- [OBJETIVOS]:
• a. Atualize o trecho do texto sobre a agricultura em Portugal que começa com as palavras "A quebra mais" e termina em "agrícolas por habitante.", trocando "mecanização" por "automatização".
• b. Segundo o texto sobre a agricultura em Portugal, quantos agricultores havia no país em 1989?
• c. Prossiga o texto sobre a agricultura em Portugal a partir da última frase apresentada.

Numa altura em que a agricultura nacional enfrenta vários desafios como a invasão russa na Ucrânia ou a seca, a Pordata divulga um raio-x do setor. Uma das principais conclusões da recolha de dados, levada a cabo a propósito do Dia da Produção Nacional, é que o setor emprega cada vez menos trabalhadores. Em 1989, o nosso país contava com 1,5 milhões de agricultores – o que correspondia a cerca de 16% da população residente – ao passo que, em 2019, o número de trabalhadores era de apenas 650 mil, o equivalente a 6% da população residente.
Os dados da Pordata e também do Instituto Nacional de Estatística (INE) mostram que, nesse período, Portugal perdeu cerca de 900 mil trabalhadores nesta área, o que dá uma média de 30 mil trabalhadores por ano.
A quebra mais acentuada viria a acontecer entre a década de 1989 e 1999, em que deixaram a profissão cerca de meio milhão de trabalhadores.
Ainda assim, e apesar de esta perda ser transversal a todos os países da União Europeia – para o que muito contribuiu a mecanização e a introdução de sistemas de aumento da produtividade –, Portugal ainda é o quinto país com mais empregados agrícolas por habitante.

- [EXTRATO DE DADOS]:

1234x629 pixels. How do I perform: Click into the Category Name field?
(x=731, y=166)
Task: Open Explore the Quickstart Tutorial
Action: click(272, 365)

- [RESPOSTAS POR TAREFA]:
• a.
A quebra mais acentuada viria a acontecer entre a década de 1989 e 1999, em que deixaram a profissão cerca de meio milhão de trabalhadores.
Ainda assim, e apesar de esta perda ser transversal a todos os países da União Europeia – para o que muito contribuiu a automatização e a introdução de sistemas de aumento da produtividade –, Portugal ainda é o quinto país com mais empregados agrícolas por habitante.

• b. Cerca de 1,5 milhões de agricultores.

• c.
Mas há outros dados. Diz a Pordata que a mão-de-obra agrícola “apresenta características sociodemográficas diferentes do perfil do conjunto da população empregada em Portugal”. Assim, a mão-de-obra agrícola é mais masculina. Os homens representam 56% dos trabalhadores agrícolas versus 51% da população empregada.
E é também mais envelhecida. Os dados mostram que mais de metade (60%) dos trabalhadores agrícolas têm 55 ou mais anos. Em 2019, essa faixa etária representava apenas 21% da população empregada.
Os dados mostram ainda que a população que se dedica à agricultura conta com menos qualificações: mais de 52 mil trabalhadores não sabem ler nem escrever (8%), enquanto quase um terço da população empregada já tem o ensino superior.
No que diz respeito ao salário médio dos trabalhadores do setor da agricultura e pescas, situa-se nos 823 euros, um valor que representa menos 21% do que entre os restantes trabalhadores por conta de outrem. “São menos 219 euros por mês. Só no setor dos alojamentos e restauração se ganha menos”, diz a Pordata.
Cereais em quarto lugar
Ao longo dos últimos anos, muito mudou no panorama agrícola português. Em 2020, com um milhão de toneladas, os cereais eram a quarta cultura agrícola com a maior produção em Portugal. No entanto, já tinha sido a principal, com uma produção de 1,7 milhões de toneladas, corria o ano de 1986.
Atualmente, antes dos cereais, estão as culturas forrageiras (ervas para alimentar animais, 4,4 milhões de toneladas), as principais culturas para indústria (1,3 milhões toneladas) e as culturas hortícolas (1,2 milhões de toneladas).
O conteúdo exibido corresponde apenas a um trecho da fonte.